We generally associate grieving with the death of a loved one, but the pain and uncertainty of loss, and the difficult transition to a ‘new reality’, can happen in other situations too, such as divorce, job loss and or moving home, and more.
Grieving is a lonely and challenging process, and many people (myself included), have been staggered to find just how incapacitating it can be, for a time (which can be much longer then you might expect). But it is also a healing process, and though it can feel horrible, the pain eventually passes and is replaced by a different sort of remembering.
We cannot ‘cure’ grief, but the pain and suffering can be eased with the right sort of understanding. Neither can you put a time-scale on when it’ll be right to ‘move on’.

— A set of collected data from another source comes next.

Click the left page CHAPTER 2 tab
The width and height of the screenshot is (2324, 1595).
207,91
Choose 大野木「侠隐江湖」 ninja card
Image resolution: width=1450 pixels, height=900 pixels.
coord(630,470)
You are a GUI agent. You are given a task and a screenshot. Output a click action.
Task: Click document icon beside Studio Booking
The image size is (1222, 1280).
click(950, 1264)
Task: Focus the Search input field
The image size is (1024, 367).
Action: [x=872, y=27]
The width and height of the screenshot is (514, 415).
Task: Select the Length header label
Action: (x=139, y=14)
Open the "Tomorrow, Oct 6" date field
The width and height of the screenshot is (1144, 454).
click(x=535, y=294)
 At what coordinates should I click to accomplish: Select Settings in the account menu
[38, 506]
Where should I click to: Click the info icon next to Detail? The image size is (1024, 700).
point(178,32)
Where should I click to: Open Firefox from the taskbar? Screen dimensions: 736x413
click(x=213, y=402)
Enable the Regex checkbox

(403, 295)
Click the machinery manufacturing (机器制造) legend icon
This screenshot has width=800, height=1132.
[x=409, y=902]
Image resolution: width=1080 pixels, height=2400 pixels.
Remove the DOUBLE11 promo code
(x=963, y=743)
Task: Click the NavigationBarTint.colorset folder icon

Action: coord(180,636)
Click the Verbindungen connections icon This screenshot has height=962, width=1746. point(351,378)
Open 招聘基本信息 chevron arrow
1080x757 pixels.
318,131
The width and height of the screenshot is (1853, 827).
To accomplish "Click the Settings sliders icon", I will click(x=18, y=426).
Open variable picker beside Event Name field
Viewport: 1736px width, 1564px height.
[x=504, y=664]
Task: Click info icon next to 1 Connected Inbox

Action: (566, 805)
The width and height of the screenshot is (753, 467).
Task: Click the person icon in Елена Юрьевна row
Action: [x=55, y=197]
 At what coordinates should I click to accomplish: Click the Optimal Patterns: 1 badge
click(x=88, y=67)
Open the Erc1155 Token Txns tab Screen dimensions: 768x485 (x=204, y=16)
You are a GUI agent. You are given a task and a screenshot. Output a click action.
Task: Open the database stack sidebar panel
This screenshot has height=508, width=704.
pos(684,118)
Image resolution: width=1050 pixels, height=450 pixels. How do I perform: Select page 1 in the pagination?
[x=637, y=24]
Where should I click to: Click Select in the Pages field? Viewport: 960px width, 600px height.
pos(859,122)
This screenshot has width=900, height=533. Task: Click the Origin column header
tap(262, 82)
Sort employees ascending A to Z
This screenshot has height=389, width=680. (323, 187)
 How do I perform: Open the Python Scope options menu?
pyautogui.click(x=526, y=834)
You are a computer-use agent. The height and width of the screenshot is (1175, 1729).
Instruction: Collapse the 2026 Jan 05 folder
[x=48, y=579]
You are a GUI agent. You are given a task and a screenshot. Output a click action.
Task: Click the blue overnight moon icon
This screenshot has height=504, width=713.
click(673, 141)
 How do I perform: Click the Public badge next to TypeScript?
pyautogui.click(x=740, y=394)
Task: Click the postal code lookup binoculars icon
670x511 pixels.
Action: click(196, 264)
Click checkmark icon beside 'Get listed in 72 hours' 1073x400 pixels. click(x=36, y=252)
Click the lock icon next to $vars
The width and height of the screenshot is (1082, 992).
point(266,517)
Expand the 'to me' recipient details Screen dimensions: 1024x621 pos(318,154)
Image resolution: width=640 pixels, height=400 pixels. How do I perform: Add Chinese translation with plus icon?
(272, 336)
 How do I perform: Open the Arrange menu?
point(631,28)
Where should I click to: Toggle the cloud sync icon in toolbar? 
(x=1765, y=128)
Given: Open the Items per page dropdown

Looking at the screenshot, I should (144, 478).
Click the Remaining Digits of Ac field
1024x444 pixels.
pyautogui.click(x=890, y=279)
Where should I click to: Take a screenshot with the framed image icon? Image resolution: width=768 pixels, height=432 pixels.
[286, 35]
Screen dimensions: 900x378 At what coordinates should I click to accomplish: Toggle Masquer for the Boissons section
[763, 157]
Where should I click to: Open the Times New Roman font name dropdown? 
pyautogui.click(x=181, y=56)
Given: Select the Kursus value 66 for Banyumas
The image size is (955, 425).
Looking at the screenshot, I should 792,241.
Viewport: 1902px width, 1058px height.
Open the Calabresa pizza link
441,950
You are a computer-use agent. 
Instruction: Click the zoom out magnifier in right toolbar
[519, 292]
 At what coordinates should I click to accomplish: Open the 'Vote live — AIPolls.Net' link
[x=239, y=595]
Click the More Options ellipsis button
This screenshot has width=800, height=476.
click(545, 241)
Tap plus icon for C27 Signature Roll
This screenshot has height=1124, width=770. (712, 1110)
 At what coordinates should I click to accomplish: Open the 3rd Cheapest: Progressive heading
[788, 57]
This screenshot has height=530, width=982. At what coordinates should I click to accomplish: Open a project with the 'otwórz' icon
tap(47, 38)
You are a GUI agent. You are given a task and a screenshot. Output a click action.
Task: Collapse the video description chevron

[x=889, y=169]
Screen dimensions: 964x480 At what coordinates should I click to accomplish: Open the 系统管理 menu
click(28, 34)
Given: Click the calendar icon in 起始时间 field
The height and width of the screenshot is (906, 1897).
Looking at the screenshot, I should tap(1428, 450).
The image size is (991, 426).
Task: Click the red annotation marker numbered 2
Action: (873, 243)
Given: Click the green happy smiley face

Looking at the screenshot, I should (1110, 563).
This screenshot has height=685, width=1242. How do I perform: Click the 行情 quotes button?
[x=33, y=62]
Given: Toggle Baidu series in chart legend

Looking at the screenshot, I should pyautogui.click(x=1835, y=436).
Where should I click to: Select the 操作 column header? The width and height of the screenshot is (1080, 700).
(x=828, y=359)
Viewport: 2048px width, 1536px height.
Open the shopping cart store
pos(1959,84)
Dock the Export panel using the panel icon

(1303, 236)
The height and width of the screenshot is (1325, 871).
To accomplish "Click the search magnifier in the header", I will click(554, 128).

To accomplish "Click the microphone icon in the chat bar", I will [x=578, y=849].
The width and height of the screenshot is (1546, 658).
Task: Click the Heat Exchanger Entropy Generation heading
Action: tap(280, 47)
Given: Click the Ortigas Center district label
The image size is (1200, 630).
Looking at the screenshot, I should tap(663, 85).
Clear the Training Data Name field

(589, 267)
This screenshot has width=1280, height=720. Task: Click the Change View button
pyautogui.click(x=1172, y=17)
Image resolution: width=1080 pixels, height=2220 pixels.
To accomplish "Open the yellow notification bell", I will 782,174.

Well-meaning but unhelpful
Sadly, loss can sometimes be made harder by the attitudes of well-meaning people around us. If you are supporting someone who is going through transition following a loss or change, although it hurts to witness another person’s pain, there is little you can do apart from offering a few words of support and being there in case you are needed (and being ‘not there’ when you are not). Offering practical help is valuable too, but check that it is welcome because some people may see help as an intrusion.
Care for yourself
We all respond to loss differently, so there is no ‘one size fits all’. If you are grieving the best choice is to stick with it and be sympathetic and caring towards yourself. Though the grieving process can be both debilitating and frustrating, it is a necessary process and one that involves deep psychological adaptation and acceptance. Re-learning to live well after loss and change takes time.
Don’t expect those around you to understand, no matter what they say. However well-meaning they are, few will, and they cannot share your experience. That’s one of the toughest parts of the process; the things you’d most like help with are the things you can only do alone.